━━ Page excerpt ━━
The European Commission has announced that, starting July 5th, temporary countervailing duties will be imposed on electric vehicles imported from China. This measure aims to counteract substantial subsidies provided by the Chinese government to its electric vehicle industry. EU member states will vote on whether to make this a long-term policy; if approved, the duties will last five years. Specifically, the duty rates for major automakers BYD, Geely, and SAIC are set at 17.4%, 19.9%, and 37.6% respectively, while other cooperative but less investigated Chinese automakers will face an average tariff of 20.8%, and non-cooperative ones will be charged 37.6%(euronews). Additionally, according to a July 3 report from the Financial Times, the European Commission plans to impose import duties later this month on purchases below 150 euros from non-EU e-commerce platforms, which are currently duty-free.
ZJS_Rubber anticipates that as the EU plans to impose duties on certain previously duty-free goods, European companies importing rubber sealing products might incur additional costs. Particularly, clients using FOB or CIF terms will face increased import clearance expenses. For those employing DDP terms, these additional costs might be reflected in the final price of the products.
In response to this change, ZJS_Rubber assures that should these new duties be implemented, we will not pass the full cost onto our customers. To maintain long-term partnerships, we will absorb 70% of the increased costs ourselves, ensuring minimal price fluctuations compared to the prices agreed upon in existing contracts. Just like the challenges we have faced together with our clients: U.S. tariff sanctions, the COVID-19 pandemic, and the Red Sea incident. For those currently collaborating with ZJS_Rubber and those considering a partnership, you need not worry excessively about this matter. ZJS_Rubber is committed to supporting your business to the fullest extent.
━━━
▶ [What this task involves]
According to the page excerpt on the new EU duties, why will ZJS_Rubber absorb 70% of the increased costs instead of passing them all to its customers?
━━ Data excerpts ━━
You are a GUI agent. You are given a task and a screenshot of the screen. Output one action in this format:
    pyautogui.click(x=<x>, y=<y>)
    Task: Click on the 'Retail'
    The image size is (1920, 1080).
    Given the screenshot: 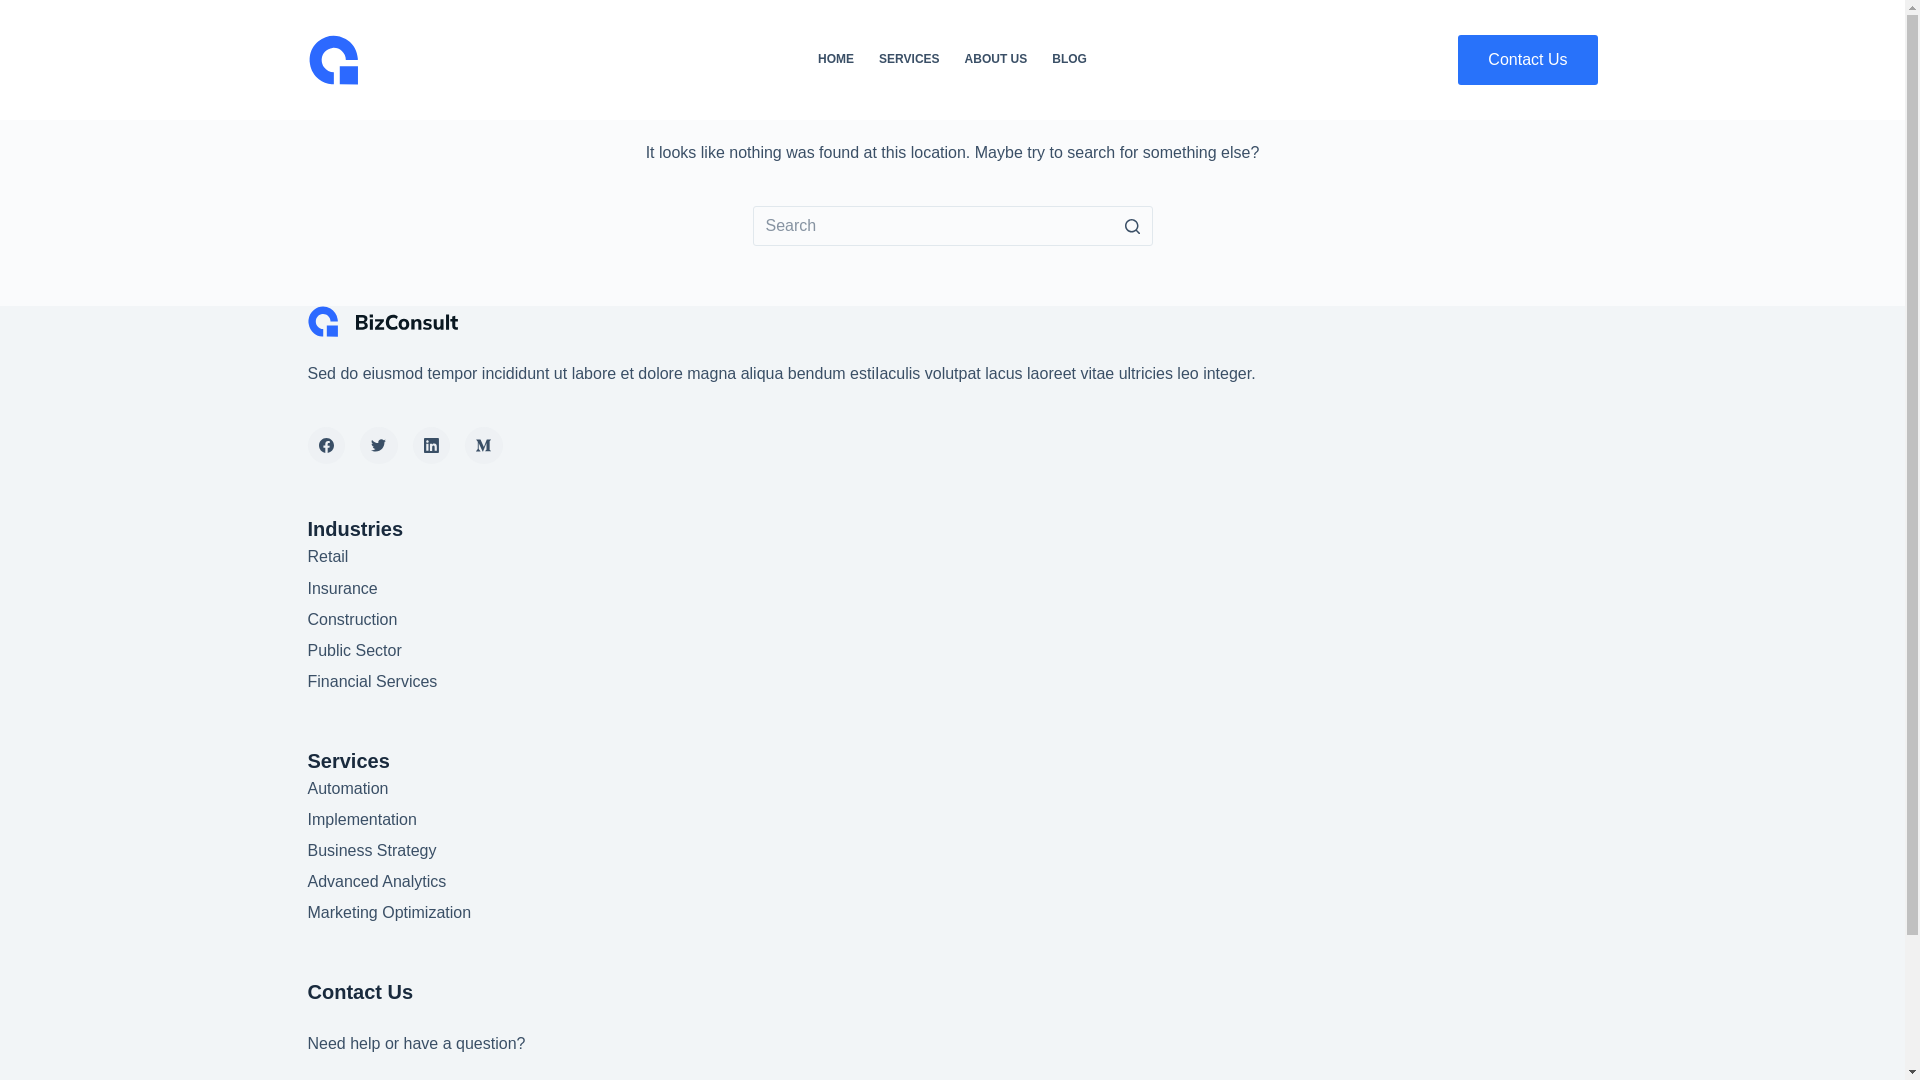 What is the action you would take?
    pyautogui.click(x=328, y=556)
━━━
▶ [Answer space]
ZJS_Rubber says it will take on 70% of the added costs to maintain long-term partnerships with its customers. This keeps price changes small compared with the prices agreed in existing contracts.